- **BRIEF A**
In the antenatal class post, what did the writer and her husband drink in place of the usual bottle of red?
- **BRIEF B**
Resume the antenatal class post, picking up right after its final sentence.

- **SUPPLIED TEXT**
──────

We started antenatal classes last week. This makes everything suddenly feel very real. The NHS run class was really good, a nice bunch of people and a great midwife leading the session. But at the back of my mind throughout was a feeling of “this would be a lot easier without diabetes”. They went around the room and asked everyone what their biggest concerns about birth were. Predictably most people said pain. I considered being honest and explaining to the room that my biggest concern is the fact that I have to play at being a pancreas on top of the whole having a baby business which feels a bit like trying to run a marathon and sit your maths A-level simultaneously. And it worries me that by having to multitask to such an extent I risk making a mess of both of them. And I don’t consider full outsourcing of the diabetes to the NHS to manage as an option because I’ve tried that before and they messed it up, and this is too important for that to happen.
Ultimately I decided that probably wasn’t quite the emotional outpouring the midwife was looking for when she asked the question of the group, so I gave the accepted answer of pain which allowed her to move seamlessly into her session on what marvellous drugs they have nowadays.
But the session did trigger a pitiful attack of the “why me’s?”. Because as I listened to how if you’re classed as low risk (I’m not) you can make use of the wonderful birthing pool (I can’t) and how you’ll focus on nothing but the contractions (great, but I don’t have that luxury, I need a spare braincell for the pancreas bit too) it did make me feel a touch bitter and twisted. This happens rarely, but hubby dealt admirably with his ranting wife when we got home and agreed that indeed life isn’t bloody fair. The why me’s are normally resolved by a bottle of red, but this time we had to settle for hot chocolate. Nowhere near as good, but it did the job. After a satisfying tantrum and a bit of a sulk I’ve stopped whinging and have got back to being grown up about the whole thing.

──────

- **RAW DATA**
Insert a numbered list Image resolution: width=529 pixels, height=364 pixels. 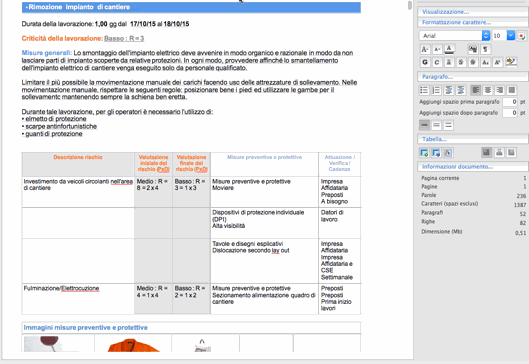pos(436,90)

──────

- **EXERCISE OUTPUT A**
Hot chocolate.

- **EXERCISE OUTPUT B**
In more positive news, my diabetes team took me completely by surprise this week. I went to my usual appointment and was met by the consultant and the DSN who wanted to have a joint session with me. This is not normal. I braced myself. And they left me completely gobsmacked. They felt it was time for us to go through my diabetes plan for my birth, because they know I have strong views on how I run my diabetes and they want to make sure the whole team is briefed on that. How fabulous, a proactive care team with an understanding of what their patient needs.
And even better, their proposal was almost identical to what the husband and I had been developing in our own conversations – basically, we’ll handle the diabetes between us using my pump and CGM. And if we need additional help, we’ll ask for it, at which point they’ll move me on to a sliding scale. For a c-section, we’ll manage the diabetes if it’s done under epidural, but if they need to knock me out, the diabetes is all theirs.
I wrote up the plan, emailed it back to them and they’re going to brief the whole team involved. What a great example of personalised care, and an unexpected joy that we all agree on the same approach without the need for an argument. Happy days.